“I never had any political science, Mr. Franklin: I was an engineering major. Digging around in ruins has always been my dish. But from the little I know, I didn’t think buffalo robes went with the Seminole. That’s why I was—”
“Concentrate on the pack horse,” Jerry advised. “Negotiations are my job.”
As he said this, he was unable to refrain from touching the pouch upon his breast with rippling fingertips. Inside it was his commission, carefully typed on one of the last precious sheets of official government stationery (and it was not one whit less official because the reverse side had been used years ago as a scribbled interoffice memo) and signed by the President himself. In ink!
The existence of such documents was important to a man in later life. He would have to hand it over, in all probability, during the conferences, but the commission to which it attested would be on file in the capital up north.
And when his father died, and he took over one of the two hallowed Idaho seats, it would give him enough stature to make an attempt at membership on the Appropriations Committee. Or, for that matter, why not go the whole hog—the Rules Committee itself? No Senator Franklin had ever been a member of the Rules Committee…
The two envoys knew they were on the outskirts of Trenton when they passed the first gangs of Jerseyites working to clear the road. Frightened faces glanced at them briefly, and quickly bent again to work. The gangs were working without any visible supervision. Evidently the Seminole felt that simple instructions were sufficient.

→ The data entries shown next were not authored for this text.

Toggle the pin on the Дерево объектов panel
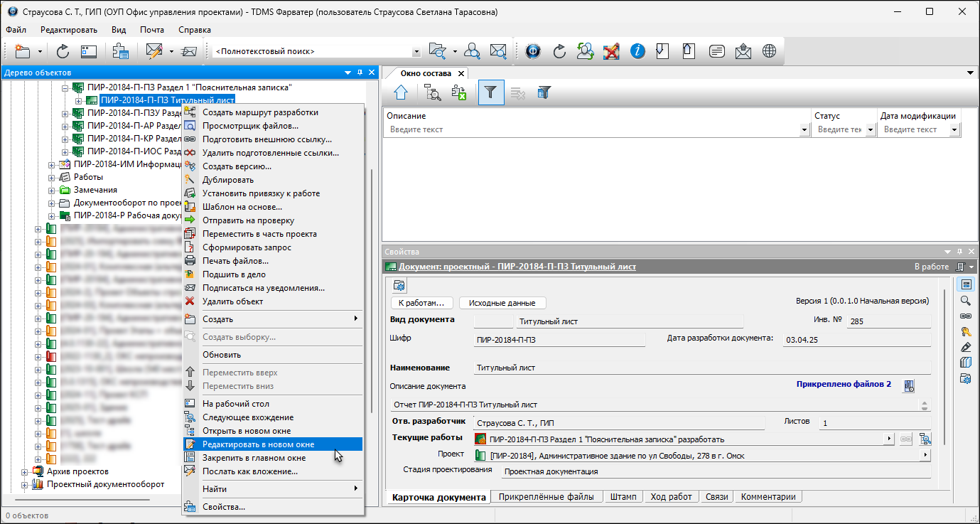Viewport: 980px width, 524px height. (x=360, y=73)
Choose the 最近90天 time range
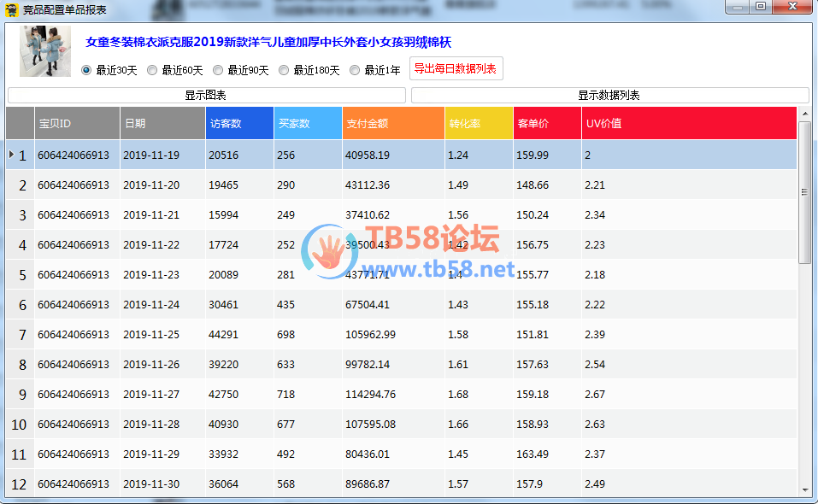The width and height of the screenshot is (818, 504). (218, 70)

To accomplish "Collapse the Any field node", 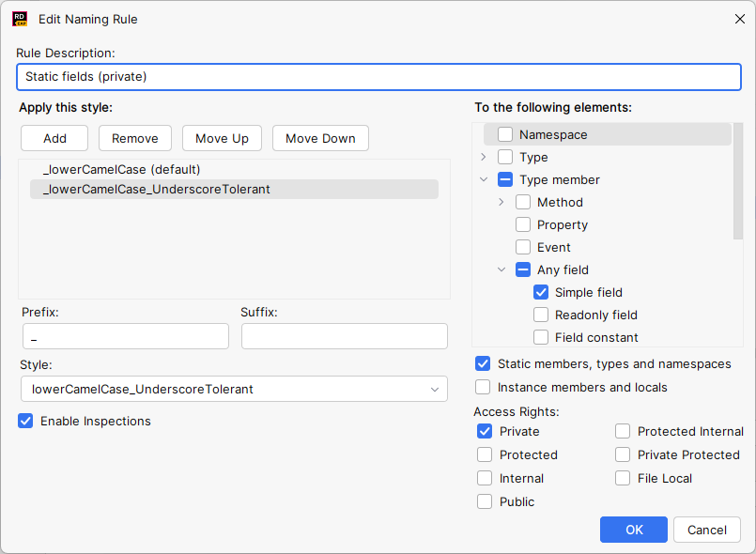I will pos(501,269).
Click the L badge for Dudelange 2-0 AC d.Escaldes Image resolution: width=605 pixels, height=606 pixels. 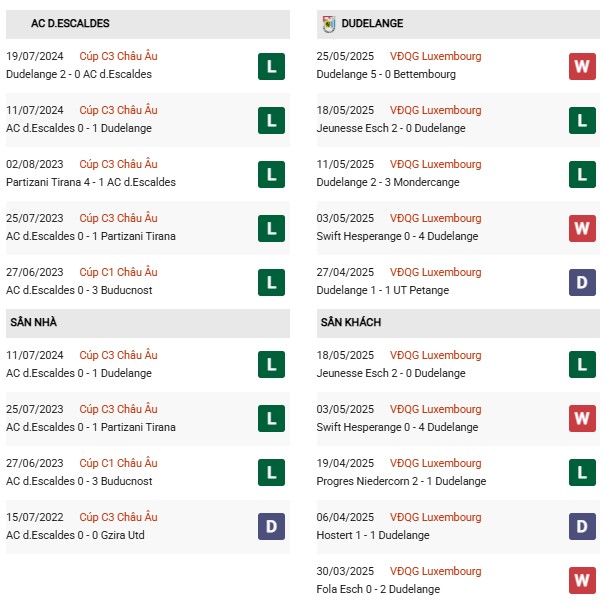tap(271, 66)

But as they rode into the blocks of neat ruins that were the city proper and still came across nobody more important than white men, another explanation began to occur to Jerry Franklin. This all had the look of a town still at war, but where were the combatants? Almost certainly on the other side of Trenton, defending the Delaware River—that was the direction from which the new rulers of Trenton might fear attack—not from the north where there was only the United States of America.